Ulama berbeda pendapat dalam hal ini. Mayoritas ulama, termasuk Imam Malik, Asy-Syafi’i dan Abu Hanifah menyatakan siku termasuk bagian tangan yang wajib dibasuh saat wudhu. Sedangkan ulama Zhahiri, sebagian pengikut Imam Malik, dan Imam Ath-Thabari menyatakan siku tidak wajib dibasuh.
Mengapa terjadi perbedaan pendapat, padahal ayat yang mereka rujuk sama, yaitu firman Allah subhanahu wa ta’ala dalam surah Al-Maaidah ayat 6:
وَأَيْدِيَكُمْ إِلَى الْمَرَافِق
Artinya: “Dan tangan-tangan kalian hingga ke siku.”
Ternyata, walaupun ayatnya sama, cara mereka memahami ayat ini berbeda.
Pertama, tentang lafazh إِلَى, orang Arab kadang menggunakannya dengan maksud ghayah (tujuan). Bagi yang memahami seperti ini, mereka menyatakan siku tidak wajib dibasuh, karena siku hanya tujuan, tidak masuk bagian tangan yang wajib dibasuh, sehingga membasuhnya cukup sampai mendekati siku.
Kadang lafazh إِلَى, digunakan dengan makna ma’a (bersama/beserta). Artinya, tangan wajib dibasuh beserta dengan siku. Tidak sah wudhu, jika membasuh tangan tidak sampai siku.
Kedua, tentang batasan kata yad (tangan) dalam perkataan orang Arab. Kadang orang Arab memaksudkan kata “yad” hanya untuk telapak tangan. Kadang untuk telapak tangan dan lengan bawah. Kadang juga untuk telapak tangan, lengan bawah, dan lengan atas.
Bagi yang memahami “yad” itu sampai lengan atas, maka bagi mereka siku wajib dibasuh. Sedangkan yang tidak memahami “yad” sampai lengan atas, berarti siku tidak termasuk bagian tangan yang wajib dibasuh.
(Bahasan di atas bisa dibaca di Bidayatul Mujtahid wa Nihayatul Muqtashid, Kitab “Al-Wudhu”, Bab “Ma’rifah A’maal Al-Wudhu”, Mas’alah Ke-5)

========================

● **Tugas singkat 1**
Menurut teks tentang membasuh siku saat wudhu, siapa saja yang menyatakan siku tidak wajib dibasuh?
Teks di atas dan baris-baris data berikut adalah bahan yang terpisah.

● **Baris tersimpan**

========================

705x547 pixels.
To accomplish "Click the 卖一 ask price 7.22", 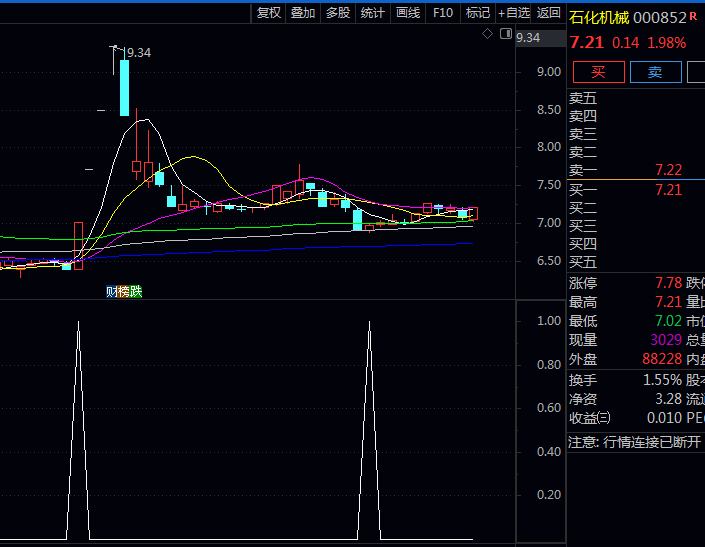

========================

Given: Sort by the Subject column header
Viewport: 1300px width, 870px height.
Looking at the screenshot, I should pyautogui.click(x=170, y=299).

========================

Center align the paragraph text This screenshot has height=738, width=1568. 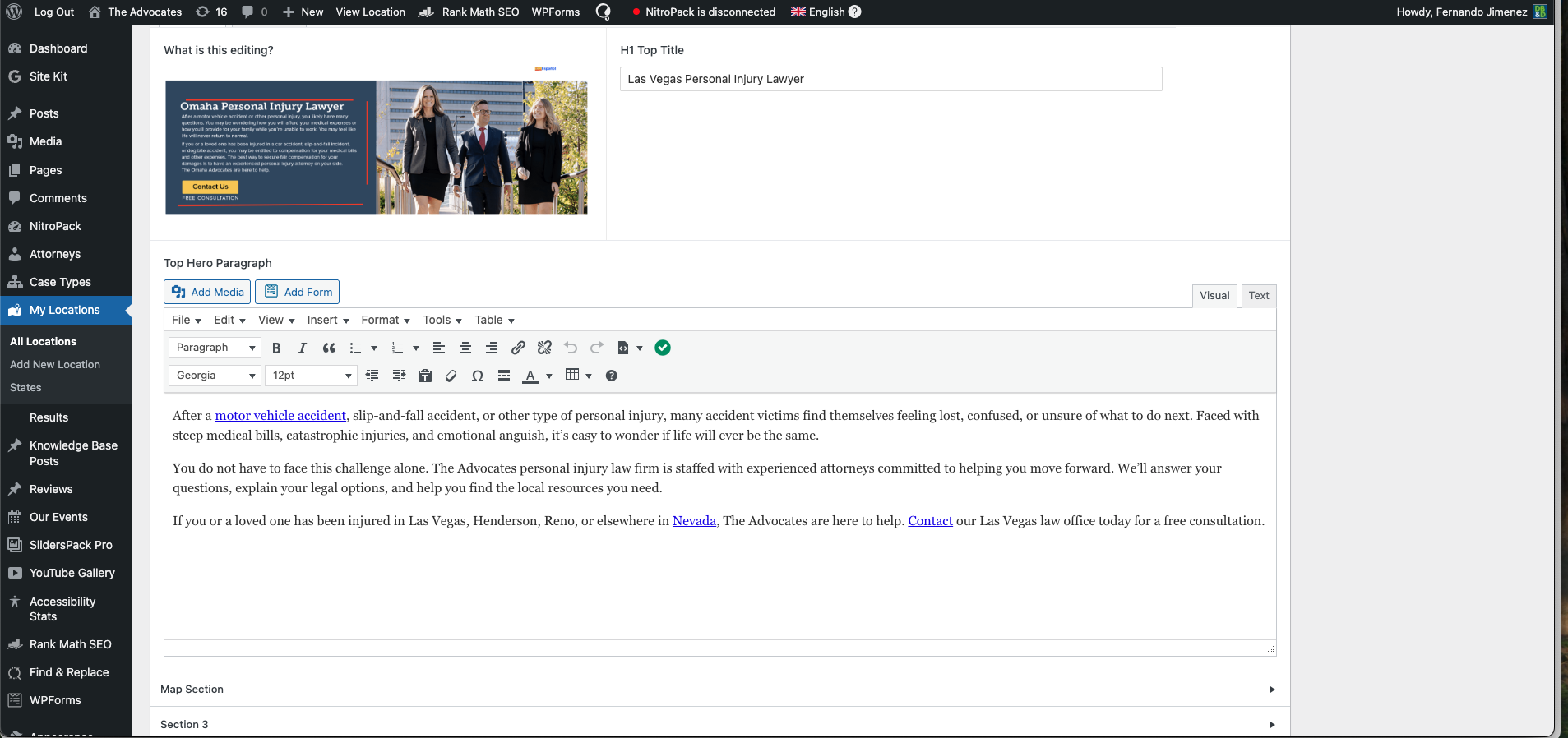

========================

● **Tugas singkat 2**
Pada baris-baris data, ganti "accomplish" dengan "complete" lalu tuliskan kembali baris-baris itu, mulai dari baris yang memuat "705x547 pixels." dan berhenti setelah baris yang memuat "卖一 ask price". Tanpa menyertakan gambar.

● **Jawaban tertulis 1**
Ulama Zhahiri, sebagian pengikut Imam Malik, dan Imam Ath-Thabari.

● **Jawaban tertulis 2**
705x547 pixels.
To complete "Click the 卖一 ask price 7.22", 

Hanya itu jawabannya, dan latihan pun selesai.